- Task instructions
Go through the data below. List every line that holds the word "click".

- - -

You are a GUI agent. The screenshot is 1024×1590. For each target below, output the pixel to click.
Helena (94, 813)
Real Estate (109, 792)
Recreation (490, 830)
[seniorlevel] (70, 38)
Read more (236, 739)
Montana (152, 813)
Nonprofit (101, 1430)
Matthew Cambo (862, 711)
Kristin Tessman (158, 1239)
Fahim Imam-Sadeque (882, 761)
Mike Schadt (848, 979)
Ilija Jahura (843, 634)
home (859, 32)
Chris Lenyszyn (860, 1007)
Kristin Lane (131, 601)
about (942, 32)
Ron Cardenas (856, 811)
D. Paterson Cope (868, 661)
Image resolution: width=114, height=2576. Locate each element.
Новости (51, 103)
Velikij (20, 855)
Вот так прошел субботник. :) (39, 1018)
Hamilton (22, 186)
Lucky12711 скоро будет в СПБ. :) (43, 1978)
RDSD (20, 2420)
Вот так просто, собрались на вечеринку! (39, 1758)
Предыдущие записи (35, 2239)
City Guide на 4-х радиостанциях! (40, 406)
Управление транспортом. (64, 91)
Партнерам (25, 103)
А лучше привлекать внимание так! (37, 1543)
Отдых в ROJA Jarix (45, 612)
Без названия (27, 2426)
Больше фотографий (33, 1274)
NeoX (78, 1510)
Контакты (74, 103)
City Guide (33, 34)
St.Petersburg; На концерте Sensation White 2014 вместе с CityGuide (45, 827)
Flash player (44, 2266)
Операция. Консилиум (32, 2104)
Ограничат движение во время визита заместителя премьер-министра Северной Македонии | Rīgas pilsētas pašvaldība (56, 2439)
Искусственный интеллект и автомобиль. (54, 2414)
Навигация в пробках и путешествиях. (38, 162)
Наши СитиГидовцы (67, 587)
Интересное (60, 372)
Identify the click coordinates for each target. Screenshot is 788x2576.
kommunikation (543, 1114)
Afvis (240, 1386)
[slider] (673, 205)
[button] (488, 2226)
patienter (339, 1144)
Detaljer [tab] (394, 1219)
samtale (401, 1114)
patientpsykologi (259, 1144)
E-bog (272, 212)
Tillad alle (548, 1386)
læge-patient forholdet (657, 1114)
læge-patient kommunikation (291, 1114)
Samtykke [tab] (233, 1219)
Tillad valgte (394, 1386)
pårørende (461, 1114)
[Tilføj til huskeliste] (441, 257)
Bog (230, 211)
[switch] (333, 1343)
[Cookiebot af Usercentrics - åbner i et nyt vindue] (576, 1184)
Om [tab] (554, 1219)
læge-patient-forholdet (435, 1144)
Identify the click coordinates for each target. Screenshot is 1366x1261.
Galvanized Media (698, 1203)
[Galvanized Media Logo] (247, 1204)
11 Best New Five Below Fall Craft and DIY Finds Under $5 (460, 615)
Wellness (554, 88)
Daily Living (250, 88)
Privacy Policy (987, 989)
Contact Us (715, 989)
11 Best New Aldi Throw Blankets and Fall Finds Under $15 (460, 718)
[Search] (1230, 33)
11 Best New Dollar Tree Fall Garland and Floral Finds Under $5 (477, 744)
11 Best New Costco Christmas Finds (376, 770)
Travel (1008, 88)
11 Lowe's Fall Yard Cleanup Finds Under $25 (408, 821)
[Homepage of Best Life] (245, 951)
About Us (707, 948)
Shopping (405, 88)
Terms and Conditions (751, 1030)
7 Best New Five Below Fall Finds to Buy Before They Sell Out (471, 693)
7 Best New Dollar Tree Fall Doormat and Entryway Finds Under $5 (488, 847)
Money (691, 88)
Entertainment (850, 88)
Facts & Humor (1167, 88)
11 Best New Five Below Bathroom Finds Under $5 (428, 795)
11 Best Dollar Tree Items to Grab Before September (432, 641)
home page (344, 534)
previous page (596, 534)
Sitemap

- - -

- Exercise response
You are a GUI agent. The screenshot is 1024×1590. For each target below, output the pixel to click.
Identify the click coordinates for each target. Screenshot is 788x2576.
Identify the click coordinates for each target. Screenshot is 1366x1261.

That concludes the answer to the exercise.